WHAT THE TASK REQUIRES: Rewrite the records starting at the line that contains "At what coordinates should I click to accomplish: Click Import" and ending at the last line of the records, substituting "Merge requests" for "Pull requests" and changing nothing else. Leave the pictures out of your answer.

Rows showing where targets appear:
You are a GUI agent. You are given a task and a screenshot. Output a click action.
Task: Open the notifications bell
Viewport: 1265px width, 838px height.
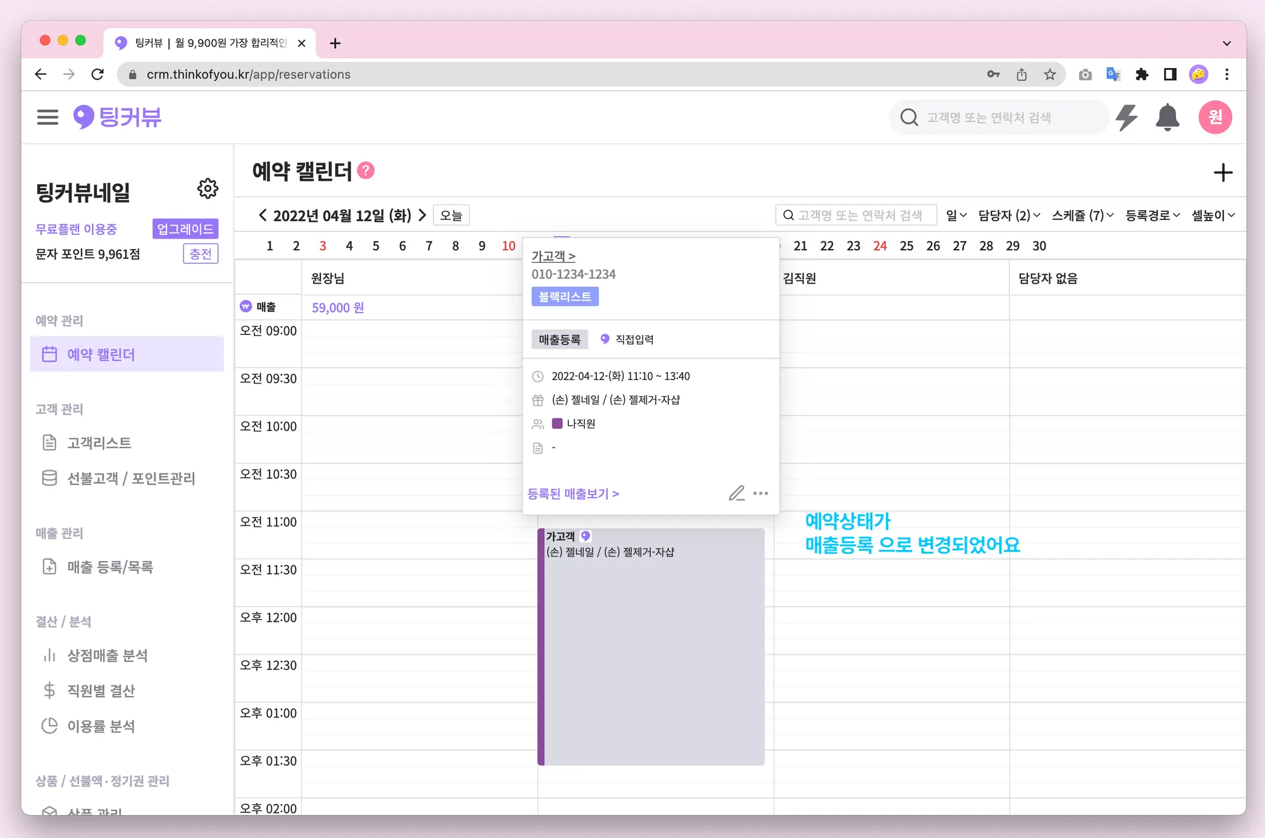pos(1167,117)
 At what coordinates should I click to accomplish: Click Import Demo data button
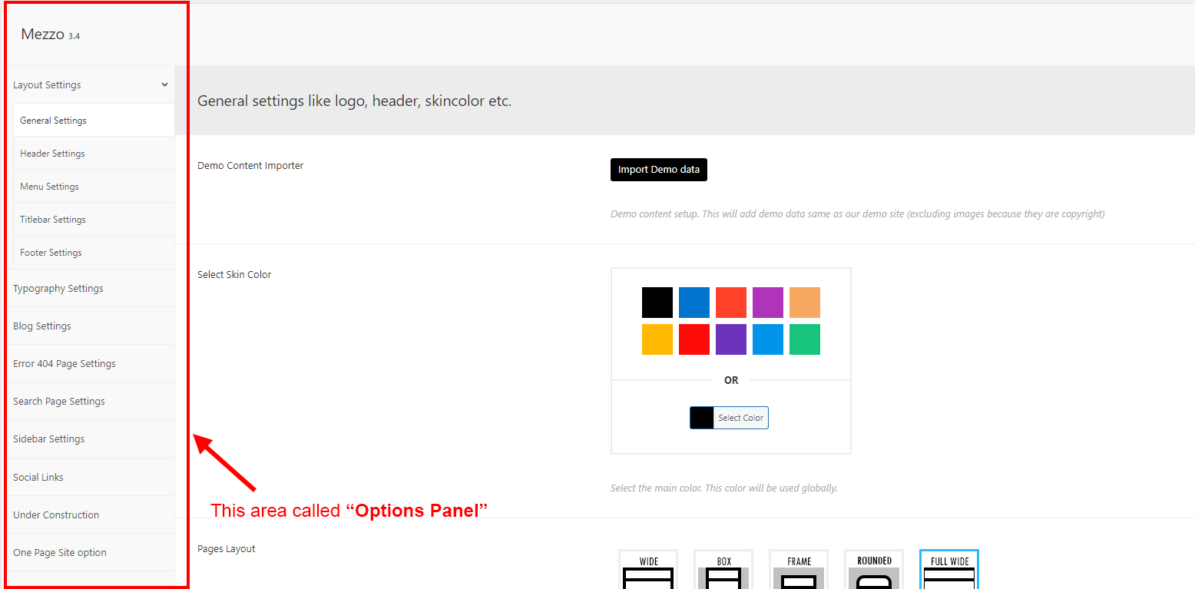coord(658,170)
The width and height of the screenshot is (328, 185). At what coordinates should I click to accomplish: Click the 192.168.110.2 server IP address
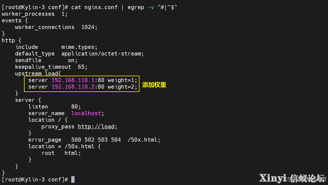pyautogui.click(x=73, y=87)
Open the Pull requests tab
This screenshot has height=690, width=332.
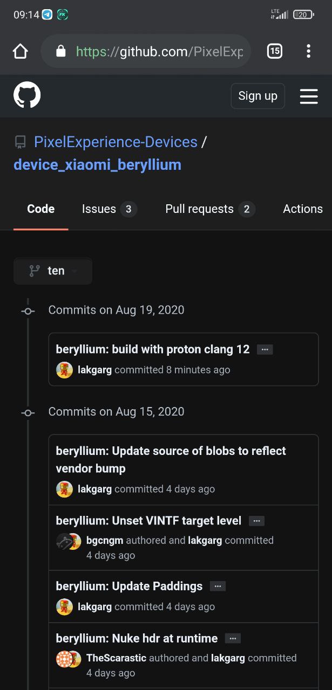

RESULT:
 At what coordinates should I click to accomplish: Click Import Demo data button
coord(658,170)
The width and height of the screenshot is (328, 185). At what coordinates should I click to accomplish: Click the 192.168.110.2 server IP address
pyautogui.click(x=73, y=87)
Open the Merge requests tab
This screenshot has height=690, width=332.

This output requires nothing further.